These are the numbers that can be written in three different ways less than $700,000$:
$120=4\cdot5\cdot6=2\cdot3\cdot4\cdot5=1\cdot2\cdot3\cdot4\cdot5$
$720=8\cdot9\cdot10=2\cdot3\cdot4\cdot5\cdot6=1\cdot2\cdot3\cdot4\cdot5\cdot6$
$5040=7\cdot8\cdot9\cdot10=2\cdot3\cdot4\cdot5\cdot6\cdot7=1\cdot2\cdot3\cdot4\cdot5\cdot6\cdot7$
Additionally, any number of the form $(n!-1)!$ can be expressed in 3 ways. Specifically, $(n!-1)!$, $(n!-1)!/1$, and $n!(n!-1)!/n!$. An example will help explain.

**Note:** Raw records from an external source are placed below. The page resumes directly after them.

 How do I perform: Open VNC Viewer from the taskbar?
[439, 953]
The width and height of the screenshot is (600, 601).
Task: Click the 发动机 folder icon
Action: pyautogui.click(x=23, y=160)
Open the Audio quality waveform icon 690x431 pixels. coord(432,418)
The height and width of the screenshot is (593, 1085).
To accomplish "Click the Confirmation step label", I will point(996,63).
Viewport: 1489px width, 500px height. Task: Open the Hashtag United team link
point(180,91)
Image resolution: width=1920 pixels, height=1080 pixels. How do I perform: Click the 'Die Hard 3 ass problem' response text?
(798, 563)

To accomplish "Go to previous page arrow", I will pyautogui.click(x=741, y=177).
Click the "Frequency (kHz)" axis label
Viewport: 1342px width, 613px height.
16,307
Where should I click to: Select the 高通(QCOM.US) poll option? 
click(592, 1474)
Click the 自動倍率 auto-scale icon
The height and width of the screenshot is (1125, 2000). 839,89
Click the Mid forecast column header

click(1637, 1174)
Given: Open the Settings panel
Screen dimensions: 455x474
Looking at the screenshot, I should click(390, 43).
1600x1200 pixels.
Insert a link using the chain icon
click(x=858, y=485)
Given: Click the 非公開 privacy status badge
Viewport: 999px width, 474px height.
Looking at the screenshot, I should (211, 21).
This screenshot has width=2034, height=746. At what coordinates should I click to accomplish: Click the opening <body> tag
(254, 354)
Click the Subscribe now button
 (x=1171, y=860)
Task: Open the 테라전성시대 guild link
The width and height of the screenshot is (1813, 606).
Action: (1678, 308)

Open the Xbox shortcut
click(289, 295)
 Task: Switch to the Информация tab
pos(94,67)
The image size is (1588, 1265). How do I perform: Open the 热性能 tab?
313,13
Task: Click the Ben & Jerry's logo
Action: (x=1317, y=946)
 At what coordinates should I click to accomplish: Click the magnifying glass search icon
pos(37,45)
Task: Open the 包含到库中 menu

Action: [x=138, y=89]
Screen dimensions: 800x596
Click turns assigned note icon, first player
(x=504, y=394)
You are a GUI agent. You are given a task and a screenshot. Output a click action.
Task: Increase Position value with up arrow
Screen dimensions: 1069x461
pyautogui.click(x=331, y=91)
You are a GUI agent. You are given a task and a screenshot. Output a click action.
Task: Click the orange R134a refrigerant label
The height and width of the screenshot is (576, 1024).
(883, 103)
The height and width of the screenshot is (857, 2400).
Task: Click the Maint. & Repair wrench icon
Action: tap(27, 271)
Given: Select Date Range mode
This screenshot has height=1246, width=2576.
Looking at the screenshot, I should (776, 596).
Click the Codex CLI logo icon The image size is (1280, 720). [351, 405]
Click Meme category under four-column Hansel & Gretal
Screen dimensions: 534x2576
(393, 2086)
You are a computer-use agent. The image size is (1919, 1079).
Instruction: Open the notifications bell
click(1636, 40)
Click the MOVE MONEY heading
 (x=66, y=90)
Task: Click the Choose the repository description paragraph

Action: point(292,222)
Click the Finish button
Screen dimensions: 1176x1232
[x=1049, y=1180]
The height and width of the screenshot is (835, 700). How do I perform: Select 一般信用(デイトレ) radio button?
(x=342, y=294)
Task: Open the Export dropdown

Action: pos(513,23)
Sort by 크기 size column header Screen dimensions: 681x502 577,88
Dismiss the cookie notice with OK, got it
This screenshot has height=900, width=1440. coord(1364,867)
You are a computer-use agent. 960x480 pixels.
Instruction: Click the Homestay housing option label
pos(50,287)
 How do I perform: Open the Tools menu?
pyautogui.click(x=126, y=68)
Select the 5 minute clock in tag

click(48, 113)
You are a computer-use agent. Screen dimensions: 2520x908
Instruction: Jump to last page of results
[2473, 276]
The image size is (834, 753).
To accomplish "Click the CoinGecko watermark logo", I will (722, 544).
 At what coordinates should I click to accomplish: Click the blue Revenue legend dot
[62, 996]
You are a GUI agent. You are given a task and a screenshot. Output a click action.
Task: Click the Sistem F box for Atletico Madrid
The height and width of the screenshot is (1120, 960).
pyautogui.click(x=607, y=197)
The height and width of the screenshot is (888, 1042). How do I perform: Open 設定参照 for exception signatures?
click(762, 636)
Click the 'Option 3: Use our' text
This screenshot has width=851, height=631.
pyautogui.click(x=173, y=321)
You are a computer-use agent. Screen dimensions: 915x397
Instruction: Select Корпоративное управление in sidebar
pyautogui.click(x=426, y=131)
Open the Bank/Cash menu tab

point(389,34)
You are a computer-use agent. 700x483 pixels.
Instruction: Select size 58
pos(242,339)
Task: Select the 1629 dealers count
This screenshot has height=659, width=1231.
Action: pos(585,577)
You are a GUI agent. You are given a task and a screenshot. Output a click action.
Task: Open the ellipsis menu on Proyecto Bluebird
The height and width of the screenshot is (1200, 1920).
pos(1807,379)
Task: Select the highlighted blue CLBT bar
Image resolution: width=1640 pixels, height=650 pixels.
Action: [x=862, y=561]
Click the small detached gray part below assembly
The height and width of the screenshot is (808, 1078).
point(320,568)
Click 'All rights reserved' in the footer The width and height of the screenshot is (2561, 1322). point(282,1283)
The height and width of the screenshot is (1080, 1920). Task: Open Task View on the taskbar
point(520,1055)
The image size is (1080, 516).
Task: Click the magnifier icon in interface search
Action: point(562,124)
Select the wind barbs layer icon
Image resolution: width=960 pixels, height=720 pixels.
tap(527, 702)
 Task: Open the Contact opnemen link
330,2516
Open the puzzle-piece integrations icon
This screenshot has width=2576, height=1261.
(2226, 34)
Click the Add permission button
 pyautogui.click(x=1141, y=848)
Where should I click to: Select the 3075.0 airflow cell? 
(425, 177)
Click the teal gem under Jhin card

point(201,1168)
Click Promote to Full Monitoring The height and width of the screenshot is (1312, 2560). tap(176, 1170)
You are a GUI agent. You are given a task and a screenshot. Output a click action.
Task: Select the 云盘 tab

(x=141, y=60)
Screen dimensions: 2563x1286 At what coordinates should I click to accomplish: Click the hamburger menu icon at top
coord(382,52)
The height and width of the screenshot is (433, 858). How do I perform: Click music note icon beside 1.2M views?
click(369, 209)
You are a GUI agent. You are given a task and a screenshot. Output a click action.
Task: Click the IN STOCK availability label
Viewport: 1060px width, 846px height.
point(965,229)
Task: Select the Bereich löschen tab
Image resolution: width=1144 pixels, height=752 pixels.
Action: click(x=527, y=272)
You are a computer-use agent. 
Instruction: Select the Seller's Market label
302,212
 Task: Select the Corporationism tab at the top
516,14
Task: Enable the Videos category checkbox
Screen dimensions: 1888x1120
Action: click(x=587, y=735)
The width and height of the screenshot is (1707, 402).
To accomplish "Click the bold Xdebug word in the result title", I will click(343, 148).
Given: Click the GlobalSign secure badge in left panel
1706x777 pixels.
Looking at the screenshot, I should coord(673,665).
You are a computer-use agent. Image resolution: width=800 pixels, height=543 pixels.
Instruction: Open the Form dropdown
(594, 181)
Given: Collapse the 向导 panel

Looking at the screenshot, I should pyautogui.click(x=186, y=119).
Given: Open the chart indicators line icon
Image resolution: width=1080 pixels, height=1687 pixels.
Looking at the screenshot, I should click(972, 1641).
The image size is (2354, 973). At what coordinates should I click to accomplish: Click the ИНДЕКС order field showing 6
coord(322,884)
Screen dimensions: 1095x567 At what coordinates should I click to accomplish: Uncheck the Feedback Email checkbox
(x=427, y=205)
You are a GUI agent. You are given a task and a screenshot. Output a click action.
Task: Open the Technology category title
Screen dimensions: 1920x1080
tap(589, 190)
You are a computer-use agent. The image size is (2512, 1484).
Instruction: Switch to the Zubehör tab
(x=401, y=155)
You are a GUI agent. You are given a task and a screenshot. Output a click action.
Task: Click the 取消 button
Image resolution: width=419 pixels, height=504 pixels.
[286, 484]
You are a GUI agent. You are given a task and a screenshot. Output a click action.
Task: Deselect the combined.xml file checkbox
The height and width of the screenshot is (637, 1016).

For $n=15$, we have $1\cdot2\cdots(15!-1)=2\cdot3\cdots(15!-1)=16\cdot17\cdots(15!-1)\cdot(15!)$
These are very, very large numbers, where $n=4$ results in $2.58\cdot10^{22}$, and $n=5$ results in $5.57\cdot10^{196}$, but there are infinitely many.
I don't believe I can do the same trick to get a product of consecutive integers in $4$ ways since $n!+1$ doesn't have anything to do with $(n+1)(n+2)\cdots(n+k)$. Maybe some kind of triple factorial but that would have the same issue I fear.
I've learned about the proof regarding when $a(a+1)=b(b+1)(b+2)$ has integer solutions, and how it has a finite number of solutions, but what I don't know is how I would generalize this since this is a much worse form Diophantine equation:
$$x=\prod_{n=0}^{k_1-1}(a_1+n)=\prod_{n=0}^{k_2-1}(a_2+n)=\prod_{n=0}^{k_3-1}(a_3+n)=\prod_{n=0}^{k_4-1}(a_4+n)$$
For distinct integers $k_1<k_2<k_3<k_4$.
We can see clearly that $x$ must be divisible by $60$ since $\{k_1,k_2,k_3,k_4\}=\{2,4,5,6\}$ is the simplest solution possible and if $k_4>6$, it will still be divisible by lcm$(2,3,\cdots,k_4)$, which is divisible by $60$.
$x\ge k_4!>$ lcm$(2,3,\cdots,k_4)$
I think another approach may be to look at the prime factors of the number and see that if $p$ is the largest prime that divide $x$, then any product will have to go through $p$ since $2p$ would be unlikely to be in a sequence of composite numbers that multiply to $x$. Not sure how to express this mathematically.
As a notation question, is it okay to use the same variable $n$ in the $\prod$'s above? I figured it was a little easier to read.
Edit: this is related to A100934 and A064224 in OEIS. It appears that it is an open question that if $n$ is not a factorial number if it can be expressed in more than $2$ different ways. Note the trick where you remove the $1$ is only possible with factorial numbers.
In regards to both factorial and non-factorial: "MacLeod and Barrodale prove that the equation $x(x+1)\cdots(x+m-1) = y(y+1)\cdots(y+n-1)$ has no solutions $x>1$ and $y>1$ for the following pairs of $(m,n): (2,4), (2,6), (2,8), (2,12), (4,8), (5,10)$. They also show that $(2,3)$ has two solutions and $(3,6)$ has one solution. They conjecture that $(2,k)$ has no solution for $k>3$. [T. D. Noe, Jul 29 2009]"
In reference to non-factorial elements in A064224: "The early terms in this sequence each have two representations. Is two the maximum possible? The sequence is infinite: for any n, the number $n\cdot(n+1)\cdots(n^2+n-1)$ is in this sequence. The next number of this form is $20,274,183,401,472,000$, which is obtained when $n=4$. - T. D. Noe, Nov 22 2004"